When the Supreme Court issued the Maryland v. King opinion on June 3, 2013 upholding Maryland’s DNA Collection Act, numerous cases were pending in which similar DNA fingerprinting upon arrest statutes in other jurisdictions were being challenged. The dissenting justices encouraged cases to press forward and give the Court an opportunity to change its current Fourth Amendment course, with Justice Scalia writing, “I … hope that today’s incursion upon the Fourth Amendment, like an earlier one, will some day be repudiated.” It was only a matter of time for us to see just what the impact of the Maryland v. King decision will be.
Turning Attention from Maryland to California
Among the cases put on hold while all eyes were on the Supreme Court’s handling of Maryland v. King was Haskell v. Harris, a case pending in the Ninth Circuit. You may recall that in February 2012 the Ninth Circuit (in a 2-1 decision) upheld California’s Proposition 69 (also known as the 2004 Amendment to California’s DNA and Forensic Identification Data Base and Data Bank Act of 1998, which took effect on January 1, 2009).
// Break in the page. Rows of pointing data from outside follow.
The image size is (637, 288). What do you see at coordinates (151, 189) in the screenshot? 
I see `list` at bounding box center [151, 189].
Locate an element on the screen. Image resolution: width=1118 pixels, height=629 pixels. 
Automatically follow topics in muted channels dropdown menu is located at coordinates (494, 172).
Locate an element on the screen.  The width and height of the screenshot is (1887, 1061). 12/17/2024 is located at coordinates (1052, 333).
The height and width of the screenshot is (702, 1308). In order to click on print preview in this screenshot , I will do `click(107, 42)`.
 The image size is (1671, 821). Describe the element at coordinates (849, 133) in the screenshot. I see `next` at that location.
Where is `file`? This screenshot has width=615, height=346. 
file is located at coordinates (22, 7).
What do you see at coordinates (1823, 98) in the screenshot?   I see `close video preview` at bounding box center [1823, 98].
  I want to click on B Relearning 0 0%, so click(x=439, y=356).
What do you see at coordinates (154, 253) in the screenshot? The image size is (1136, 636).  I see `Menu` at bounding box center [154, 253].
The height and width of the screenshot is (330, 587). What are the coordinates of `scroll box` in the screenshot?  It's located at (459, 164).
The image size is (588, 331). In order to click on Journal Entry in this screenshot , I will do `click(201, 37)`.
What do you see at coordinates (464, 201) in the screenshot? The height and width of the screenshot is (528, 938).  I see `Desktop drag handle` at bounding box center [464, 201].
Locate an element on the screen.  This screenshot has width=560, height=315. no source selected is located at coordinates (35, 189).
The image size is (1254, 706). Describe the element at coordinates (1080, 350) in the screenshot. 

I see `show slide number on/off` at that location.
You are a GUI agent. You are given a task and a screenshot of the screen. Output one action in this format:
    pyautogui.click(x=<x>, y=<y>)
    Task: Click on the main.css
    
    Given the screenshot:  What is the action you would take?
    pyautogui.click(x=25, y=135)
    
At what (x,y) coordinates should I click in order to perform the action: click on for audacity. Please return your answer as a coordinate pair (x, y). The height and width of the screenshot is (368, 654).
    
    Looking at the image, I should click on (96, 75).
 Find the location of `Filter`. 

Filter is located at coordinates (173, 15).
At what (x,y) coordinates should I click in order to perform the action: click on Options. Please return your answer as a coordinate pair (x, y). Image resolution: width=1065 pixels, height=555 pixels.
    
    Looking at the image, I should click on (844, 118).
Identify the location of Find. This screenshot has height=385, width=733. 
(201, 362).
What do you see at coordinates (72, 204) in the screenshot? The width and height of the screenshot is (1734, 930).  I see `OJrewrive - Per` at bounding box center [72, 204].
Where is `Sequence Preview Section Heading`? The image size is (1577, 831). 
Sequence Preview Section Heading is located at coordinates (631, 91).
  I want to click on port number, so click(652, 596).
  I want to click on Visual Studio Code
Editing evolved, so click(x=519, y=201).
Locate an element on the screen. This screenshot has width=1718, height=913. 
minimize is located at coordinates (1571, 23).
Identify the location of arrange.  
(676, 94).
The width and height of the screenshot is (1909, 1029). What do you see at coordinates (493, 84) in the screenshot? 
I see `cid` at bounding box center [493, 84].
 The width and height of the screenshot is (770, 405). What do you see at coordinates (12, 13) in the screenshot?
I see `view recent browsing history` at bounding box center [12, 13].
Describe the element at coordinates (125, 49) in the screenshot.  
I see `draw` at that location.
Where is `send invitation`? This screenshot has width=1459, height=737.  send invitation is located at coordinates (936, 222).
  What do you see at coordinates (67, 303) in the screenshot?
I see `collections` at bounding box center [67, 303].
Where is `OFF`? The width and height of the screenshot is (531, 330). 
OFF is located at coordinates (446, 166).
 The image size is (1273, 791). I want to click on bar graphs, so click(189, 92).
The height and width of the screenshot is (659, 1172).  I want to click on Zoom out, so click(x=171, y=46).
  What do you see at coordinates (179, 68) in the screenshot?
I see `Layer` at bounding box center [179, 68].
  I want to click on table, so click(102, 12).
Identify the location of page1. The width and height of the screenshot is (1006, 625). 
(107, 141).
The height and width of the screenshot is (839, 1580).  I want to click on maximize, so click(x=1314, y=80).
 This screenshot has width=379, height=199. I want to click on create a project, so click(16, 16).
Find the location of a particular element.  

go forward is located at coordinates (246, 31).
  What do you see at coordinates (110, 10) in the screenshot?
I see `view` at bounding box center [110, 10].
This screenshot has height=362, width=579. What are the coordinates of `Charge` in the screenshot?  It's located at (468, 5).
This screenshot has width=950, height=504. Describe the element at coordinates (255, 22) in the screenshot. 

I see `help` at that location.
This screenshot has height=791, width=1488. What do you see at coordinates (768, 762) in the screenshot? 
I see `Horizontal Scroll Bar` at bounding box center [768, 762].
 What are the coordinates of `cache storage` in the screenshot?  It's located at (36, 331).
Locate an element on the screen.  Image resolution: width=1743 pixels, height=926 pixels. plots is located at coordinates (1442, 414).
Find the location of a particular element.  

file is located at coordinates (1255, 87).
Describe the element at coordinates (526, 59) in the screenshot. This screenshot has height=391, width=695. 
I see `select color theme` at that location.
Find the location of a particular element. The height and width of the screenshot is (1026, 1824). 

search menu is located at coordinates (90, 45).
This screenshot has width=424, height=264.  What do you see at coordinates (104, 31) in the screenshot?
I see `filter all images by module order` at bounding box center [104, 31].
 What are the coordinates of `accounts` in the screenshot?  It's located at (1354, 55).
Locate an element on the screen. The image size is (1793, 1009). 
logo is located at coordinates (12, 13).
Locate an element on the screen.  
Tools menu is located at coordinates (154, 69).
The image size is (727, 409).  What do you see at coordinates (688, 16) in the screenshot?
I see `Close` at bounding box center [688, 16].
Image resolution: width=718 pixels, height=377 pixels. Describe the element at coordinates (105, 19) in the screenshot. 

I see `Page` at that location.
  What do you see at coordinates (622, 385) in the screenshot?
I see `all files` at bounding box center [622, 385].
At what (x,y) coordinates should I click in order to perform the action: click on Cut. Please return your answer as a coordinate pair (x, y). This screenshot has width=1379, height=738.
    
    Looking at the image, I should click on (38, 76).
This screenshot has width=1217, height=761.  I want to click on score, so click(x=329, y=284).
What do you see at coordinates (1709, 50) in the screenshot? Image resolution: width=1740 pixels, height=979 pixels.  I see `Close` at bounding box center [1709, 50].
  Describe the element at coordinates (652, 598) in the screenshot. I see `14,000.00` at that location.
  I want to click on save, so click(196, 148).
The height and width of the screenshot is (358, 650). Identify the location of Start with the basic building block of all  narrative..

The California law makes DNA fingerprinting mandatory for those adults arrested of felonies in the State of California, allows the processing of the DNA sample and generation of the DNA fingerprint or profile immediately upon collection, and provides that an arrestee who ultimately is not convicted may petition for expungement of the DNA sample and profile (in other words, there is no automatic expungement). Litigants promptly filed a petition for rehearing en banc, which was granted by the court on July 25, 2012. Oral arguments were held en banc on September 19, 2012 (en banc meaning that the case is so significant that all of the Ninth Circuit judges participated on the bench for the hearing, not just the three-judge panel that participated previously); however, the Ninth Circuit suspended its decision and would not issue a ruling while a similar case was before the Supreme Court.
As soon as the Maryland v. King opinion was issued, and as our esteemed colleague Hank Greely at Stanford reported, the Ninth Circuit ordered the parties to file supplemental briefs addressing the recent Supreme Court decision in relation to this case. Both sides filed those supplemental briefs in July, and on August 14, 2013, the Ninth Circuit ordered a rehearing en banc with oral arguments to occur in December. The court also extended the filing deadline for amicus briefs, which may be filed up to October 28, 2013.
Arguments Taking Shape
A look at the briefs filed gives a snapshot of what to expect at the oral arguments:
The ACLU’s (Plaintiff-Appellants) supplemental brief and subsequent Reply in support of its supplemental brief distinguishes Prop 69 from Maryland’s DNA Collection Act and argues these distinctions justify a different outcome than in King. The ACLU’s website summarizes its argument:
…it [Maryland’s law] applies only to people arrested and actually charged with a very small number of extremely serious crimes and allows the police to use DNA samples only after a judge says that they can. California’s law, in contrast, applies to people arrested for crimes such as joyriding, simple drug possession, and shoplifting, and allows the police to collect and use a sample with no judicial or even prosecutorial oversight…
The State of California’s (Defendant-Appellees) supplemental brief takes the position that the Supreme Court decision in Maryland v. King governs the outcome in this case and that while the two authorities are not identical, in all relevant aspects the requirements of Prop 69 and Maryland’s DNA Collection Act are not distinguishable in such a significant way that a different ruling would be justified.
The majority opinion penned by Justice Kennedy underscored the holding was intended to be narrow and that only Maryland’s DNA Collection Act was at issue (not California’s Prop 69, not the Federal DNA Fingerprint Act of 2005 decided in the Third Circuit in United States v. Mitchell, and not any of other DNA fingerprinting statutes adopted or in development in other states). Yet, as indicated in GLR’s coverage of the King ruling, the opinion was weak in its explanation of the Court’s legal rationale even if its holding was ultimately correct.
Constitutional law makes for strange bedfellows. In the upcoming oral arguments in Haskell, watch for the ACLU to take its cues from Justice Scalia (who wrote the scathing dissent in King).